Genetics & the Geography of Health, Behavior, and Attainment
David L Corcoran,
Benjamin W Domingue,
Kathleen Mullan Harris,
Renate M Houts,
Jonathan S Mill,
Terrie E. Moffitt,
Candice L Odgers
Posted 25 Jul 2018
bioRxiv DOI: 10.1101/376897
Posted 25 Jul 2018
People's life chances can be predicted by their neighborhoods. This observation is driving efforts to improve lives by changing neighborhoods. Some neighborhood effects may be causal, supporting neighborhood-level interventions. Other neighborhood effects may reflect selection of families with different characteristics into different neighborhoods, supporting interventions that target families/individuals directly. To test how selection affects different neighborhood-linked problems, we linked neighborhood data with genetic, health, and social-outcome data for >7,000 European-descent UK and US young people in the E-Risk and Add Health Studies. We tested selection/concentration of genetic risks for obesity, schizophrenia, teen-pregnancy, and poor educational outcomes in high-risk neighborhoods, including genetic analysis of neighborhood mobility.

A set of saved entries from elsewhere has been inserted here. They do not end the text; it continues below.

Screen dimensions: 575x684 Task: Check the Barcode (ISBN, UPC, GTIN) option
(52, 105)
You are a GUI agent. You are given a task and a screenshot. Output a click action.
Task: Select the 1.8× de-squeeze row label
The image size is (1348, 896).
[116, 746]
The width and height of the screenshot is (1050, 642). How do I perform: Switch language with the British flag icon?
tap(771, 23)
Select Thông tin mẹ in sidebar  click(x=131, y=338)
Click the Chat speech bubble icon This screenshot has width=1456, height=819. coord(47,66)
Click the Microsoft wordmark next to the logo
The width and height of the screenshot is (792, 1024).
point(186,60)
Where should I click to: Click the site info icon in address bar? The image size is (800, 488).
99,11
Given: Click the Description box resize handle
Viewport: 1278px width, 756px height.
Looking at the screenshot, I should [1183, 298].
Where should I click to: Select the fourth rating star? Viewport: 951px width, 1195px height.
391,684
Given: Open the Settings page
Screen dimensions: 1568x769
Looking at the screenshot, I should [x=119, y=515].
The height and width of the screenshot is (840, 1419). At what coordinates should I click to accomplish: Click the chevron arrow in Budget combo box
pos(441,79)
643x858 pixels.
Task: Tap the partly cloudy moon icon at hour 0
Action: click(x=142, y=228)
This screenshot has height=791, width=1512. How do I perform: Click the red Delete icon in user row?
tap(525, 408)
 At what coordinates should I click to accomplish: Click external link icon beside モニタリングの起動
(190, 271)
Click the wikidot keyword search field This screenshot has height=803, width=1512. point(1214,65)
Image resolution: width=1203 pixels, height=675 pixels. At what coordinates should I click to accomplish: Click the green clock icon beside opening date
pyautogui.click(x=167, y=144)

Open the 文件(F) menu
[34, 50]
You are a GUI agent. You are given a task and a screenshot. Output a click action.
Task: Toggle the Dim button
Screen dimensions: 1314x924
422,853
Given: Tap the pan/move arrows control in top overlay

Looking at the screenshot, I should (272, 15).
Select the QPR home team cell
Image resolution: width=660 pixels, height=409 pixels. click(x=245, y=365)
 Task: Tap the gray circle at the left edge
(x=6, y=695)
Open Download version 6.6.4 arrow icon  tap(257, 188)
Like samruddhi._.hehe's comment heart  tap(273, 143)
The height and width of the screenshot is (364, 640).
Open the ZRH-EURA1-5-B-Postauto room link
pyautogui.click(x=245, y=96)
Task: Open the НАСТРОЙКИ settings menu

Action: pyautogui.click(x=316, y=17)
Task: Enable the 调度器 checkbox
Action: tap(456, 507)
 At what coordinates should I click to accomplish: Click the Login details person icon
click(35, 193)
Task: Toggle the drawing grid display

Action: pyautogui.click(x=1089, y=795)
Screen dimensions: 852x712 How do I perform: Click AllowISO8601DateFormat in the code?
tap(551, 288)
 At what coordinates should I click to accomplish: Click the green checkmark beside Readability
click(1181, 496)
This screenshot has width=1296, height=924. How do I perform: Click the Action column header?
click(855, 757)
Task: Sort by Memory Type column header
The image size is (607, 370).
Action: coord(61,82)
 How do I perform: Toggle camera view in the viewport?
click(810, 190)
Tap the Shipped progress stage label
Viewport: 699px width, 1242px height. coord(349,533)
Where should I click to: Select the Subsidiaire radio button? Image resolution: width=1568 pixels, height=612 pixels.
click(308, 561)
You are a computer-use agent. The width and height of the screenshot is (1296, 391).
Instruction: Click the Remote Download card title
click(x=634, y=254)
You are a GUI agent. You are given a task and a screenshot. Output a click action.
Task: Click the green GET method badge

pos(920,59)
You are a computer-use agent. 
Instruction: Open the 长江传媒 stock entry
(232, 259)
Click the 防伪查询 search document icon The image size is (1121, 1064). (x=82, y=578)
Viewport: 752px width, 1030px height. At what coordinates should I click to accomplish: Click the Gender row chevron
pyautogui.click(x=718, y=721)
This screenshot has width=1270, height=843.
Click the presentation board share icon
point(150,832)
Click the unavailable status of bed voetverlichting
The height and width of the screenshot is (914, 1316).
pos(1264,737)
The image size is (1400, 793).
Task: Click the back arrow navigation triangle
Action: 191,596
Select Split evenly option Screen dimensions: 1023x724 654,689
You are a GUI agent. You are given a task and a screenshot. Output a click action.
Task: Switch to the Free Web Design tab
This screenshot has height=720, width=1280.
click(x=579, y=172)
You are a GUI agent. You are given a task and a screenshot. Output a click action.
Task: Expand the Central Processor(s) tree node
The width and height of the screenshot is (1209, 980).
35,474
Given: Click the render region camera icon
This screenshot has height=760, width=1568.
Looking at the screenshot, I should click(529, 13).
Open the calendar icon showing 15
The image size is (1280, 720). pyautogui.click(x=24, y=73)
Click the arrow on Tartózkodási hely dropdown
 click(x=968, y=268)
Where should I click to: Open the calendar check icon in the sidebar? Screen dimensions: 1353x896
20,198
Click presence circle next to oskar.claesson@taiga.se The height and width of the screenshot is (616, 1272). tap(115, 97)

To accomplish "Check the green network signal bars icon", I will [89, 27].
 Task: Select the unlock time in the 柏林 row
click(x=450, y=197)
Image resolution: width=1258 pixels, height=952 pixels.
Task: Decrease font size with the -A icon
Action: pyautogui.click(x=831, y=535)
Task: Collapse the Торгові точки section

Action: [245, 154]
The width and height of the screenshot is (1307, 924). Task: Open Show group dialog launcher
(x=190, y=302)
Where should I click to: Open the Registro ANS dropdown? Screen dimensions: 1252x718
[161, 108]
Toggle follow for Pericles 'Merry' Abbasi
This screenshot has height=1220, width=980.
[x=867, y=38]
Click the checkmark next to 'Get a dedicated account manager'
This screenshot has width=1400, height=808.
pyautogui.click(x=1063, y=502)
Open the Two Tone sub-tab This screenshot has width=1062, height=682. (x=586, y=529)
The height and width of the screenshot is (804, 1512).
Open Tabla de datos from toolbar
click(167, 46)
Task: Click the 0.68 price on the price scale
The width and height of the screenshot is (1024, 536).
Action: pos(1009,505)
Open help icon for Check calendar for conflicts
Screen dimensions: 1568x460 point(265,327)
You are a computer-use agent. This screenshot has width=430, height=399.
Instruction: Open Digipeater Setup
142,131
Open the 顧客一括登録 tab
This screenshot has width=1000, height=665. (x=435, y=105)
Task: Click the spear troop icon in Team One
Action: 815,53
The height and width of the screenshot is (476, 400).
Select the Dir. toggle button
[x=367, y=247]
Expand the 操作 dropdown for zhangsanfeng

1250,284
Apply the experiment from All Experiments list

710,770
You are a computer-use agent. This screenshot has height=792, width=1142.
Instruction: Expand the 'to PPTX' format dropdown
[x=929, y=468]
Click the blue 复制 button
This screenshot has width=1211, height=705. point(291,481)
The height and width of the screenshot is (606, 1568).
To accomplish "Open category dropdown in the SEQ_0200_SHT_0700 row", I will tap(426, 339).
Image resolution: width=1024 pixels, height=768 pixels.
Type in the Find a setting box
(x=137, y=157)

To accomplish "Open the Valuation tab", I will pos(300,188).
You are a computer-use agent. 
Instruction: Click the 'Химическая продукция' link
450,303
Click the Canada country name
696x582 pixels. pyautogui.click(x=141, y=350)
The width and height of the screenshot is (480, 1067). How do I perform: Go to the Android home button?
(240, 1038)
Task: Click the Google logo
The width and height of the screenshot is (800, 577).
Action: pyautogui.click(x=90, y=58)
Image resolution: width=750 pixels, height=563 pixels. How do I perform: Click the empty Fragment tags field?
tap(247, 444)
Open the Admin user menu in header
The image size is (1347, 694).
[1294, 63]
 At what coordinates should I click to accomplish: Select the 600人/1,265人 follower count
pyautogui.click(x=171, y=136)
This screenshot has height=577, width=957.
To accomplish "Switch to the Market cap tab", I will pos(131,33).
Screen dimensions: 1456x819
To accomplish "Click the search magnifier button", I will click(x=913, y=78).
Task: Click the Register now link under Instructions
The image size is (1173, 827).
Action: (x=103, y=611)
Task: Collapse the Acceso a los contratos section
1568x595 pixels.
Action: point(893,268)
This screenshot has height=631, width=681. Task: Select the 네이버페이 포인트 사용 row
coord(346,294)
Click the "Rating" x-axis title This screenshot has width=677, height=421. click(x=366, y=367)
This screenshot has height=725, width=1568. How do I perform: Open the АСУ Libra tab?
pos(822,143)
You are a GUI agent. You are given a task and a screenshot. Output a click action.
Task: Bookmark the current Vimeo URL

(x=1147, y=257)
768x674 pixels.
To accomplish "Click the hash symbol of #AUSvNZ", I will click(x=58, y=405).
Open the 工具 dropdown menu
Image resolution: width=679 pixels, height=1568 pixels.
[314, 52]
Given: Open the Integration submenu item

Findings argue against genetic selection/concentration as an explanation for neighborhood gradients in obesity and mental-health problems, suggesting neighborhoods may be causal. In contrast, modest genetic selection/concentration was evident for teen-pregnancy and poor educational outcomes, suggesting neighborhood effects for these outcomes should be interpreted with care.